WHAT TO PRODUCE:
Find and copy each line in the material below where the string "post" occurs.
# # # #
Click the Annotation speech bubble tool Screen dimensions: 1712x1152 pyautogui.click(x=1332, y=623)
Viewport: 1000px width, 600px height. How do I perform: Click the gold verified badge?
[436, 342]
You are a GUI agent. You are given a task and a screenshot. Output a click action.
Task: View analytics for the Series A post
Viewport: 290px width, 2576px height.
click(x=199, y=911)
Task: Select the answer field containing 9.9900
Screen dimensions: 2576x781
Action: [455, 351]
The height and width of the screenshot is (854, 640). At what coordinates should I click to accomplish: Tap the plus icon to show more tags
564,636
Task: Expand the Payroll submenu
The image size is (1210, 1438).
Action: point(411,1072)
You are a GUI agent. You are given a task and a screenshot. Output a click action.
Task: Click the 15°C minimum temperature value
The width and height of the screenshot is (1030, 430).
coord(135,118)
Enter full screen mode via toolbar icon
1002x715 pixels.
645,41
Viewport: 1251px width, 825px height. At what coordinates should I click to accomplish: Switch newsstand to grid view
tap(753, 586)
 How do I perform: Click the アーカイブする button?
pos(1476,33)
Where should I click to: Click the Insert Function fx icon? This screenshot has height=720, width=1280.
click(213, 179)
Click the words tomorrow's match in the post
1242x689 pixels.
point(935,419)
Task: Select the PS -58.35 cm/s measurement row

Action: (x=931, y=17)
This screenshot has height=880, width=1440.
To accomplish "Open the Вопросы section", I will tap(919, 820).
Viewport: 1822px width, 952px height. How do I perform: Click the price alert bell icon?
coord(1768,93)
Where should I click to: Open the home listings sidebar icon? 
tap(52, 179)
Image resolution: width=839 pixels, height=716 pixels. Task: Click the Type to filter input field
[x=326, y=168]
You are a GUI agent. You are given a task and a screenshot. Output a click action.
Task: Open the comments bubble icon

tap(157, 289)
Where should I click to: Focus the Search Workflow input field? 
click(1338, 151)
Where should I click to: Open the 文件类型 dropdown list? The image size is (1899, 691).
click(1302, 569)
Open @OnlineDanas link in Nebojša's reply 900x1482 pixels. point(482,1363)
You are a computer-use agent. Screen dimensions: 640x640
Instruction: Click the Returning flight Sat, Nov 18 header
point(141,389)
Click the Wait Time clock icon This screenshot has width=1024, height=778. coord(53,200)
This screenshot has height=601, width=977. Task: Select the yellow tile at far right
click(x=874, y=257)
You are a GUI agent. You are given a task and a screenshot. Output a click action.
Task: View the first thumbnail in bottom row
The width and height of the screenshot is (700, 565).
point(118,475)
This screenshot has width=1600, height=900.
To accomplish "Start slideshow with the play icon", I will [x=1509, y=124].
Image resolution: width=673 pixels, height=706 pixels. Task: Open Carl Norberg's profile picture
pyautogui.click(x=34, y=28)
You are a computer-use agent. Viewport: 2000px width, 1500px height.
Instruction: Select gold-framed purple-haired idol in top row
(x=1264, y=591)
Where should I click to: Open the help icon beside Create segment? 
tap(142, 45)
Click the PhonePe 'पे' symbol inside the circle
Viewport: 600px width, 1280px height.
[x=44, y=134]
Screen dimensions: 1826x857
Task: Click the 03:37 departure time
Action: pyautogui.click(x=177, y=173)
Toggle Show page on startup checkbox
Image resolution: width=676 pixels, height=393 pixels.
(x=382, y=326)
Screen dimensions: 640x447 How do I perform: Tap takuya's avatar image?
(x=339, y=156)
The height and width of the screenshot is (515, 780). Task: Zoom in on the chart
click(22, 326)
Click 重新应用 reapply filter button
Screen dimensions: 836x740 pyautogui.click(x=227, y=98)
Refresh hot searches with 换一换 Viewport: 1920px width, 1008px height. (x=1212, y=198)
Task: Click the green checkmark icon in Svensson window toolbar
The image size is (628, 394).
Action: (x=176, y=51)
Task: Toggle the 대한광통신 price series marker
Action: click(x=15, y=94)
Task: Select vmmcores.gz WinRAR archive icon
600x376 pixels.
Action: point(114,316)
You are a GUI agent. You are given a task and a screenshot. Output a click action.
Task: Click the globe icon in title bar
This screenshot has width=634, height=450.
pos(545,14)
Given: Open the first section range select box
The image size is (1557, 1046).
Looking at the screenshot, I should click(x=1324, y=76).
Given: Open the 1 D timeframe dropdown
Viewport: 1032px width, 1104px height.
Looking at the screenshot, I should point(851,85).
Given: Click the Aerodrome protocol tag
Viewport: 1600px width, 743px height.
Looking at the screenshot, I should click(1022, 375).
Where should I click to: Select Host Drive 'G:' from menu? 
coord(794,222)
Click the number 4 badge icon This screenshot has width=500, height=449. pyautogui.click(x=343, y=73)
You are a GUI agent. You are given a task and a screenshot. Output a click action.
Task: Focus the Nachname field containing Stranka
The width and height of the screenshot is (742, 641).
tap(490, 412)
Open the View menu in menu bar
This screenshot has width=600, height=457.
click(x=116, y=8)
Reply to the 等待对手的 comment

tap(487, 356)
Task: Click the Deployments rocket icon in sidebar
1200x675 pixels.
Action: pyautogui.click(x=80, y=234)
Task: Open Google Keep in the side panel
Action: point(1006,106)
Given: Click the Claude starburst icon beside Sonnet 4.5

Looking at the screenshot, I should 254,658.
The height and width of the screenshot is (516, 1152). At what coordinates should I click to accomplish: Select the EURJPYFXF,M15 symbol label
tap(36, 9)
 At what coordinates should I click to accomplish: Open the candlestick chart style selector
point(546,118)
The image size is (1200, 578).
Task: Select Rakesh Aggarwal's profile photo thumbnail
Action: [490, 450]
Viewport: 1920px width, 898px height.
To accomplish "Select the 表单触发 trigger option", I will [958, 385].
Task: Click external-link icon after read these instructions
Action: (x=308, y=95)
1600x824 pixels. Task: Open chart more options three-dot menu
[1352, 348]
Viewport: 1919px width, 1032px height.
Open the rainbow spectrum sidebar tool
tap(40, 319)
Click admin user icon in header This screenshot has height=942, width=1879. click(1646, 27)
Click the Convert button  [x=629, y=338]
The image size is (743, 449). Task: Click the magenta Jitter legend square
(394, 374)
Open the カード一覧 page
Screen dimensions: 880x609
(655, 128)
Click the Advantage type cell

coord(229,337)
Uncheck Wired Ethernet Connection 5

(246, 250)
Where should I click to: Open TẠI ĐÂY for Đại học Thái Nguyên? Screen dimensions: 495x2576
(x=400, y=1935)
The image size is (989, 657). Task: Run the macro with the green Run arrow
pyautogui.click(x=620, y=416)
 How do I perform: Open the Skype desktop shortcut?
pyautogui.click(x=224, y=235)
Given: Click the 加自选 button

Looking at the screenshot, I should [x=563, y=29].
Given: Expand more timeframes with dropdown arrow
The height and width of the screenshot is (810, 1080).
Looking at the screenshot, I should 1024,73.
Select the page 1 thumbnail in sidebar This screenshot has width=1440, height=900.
# # # #
EXERCISE RESPONSE:
Task: View analytics for the Series A post
Click the words tomorrow's match in the post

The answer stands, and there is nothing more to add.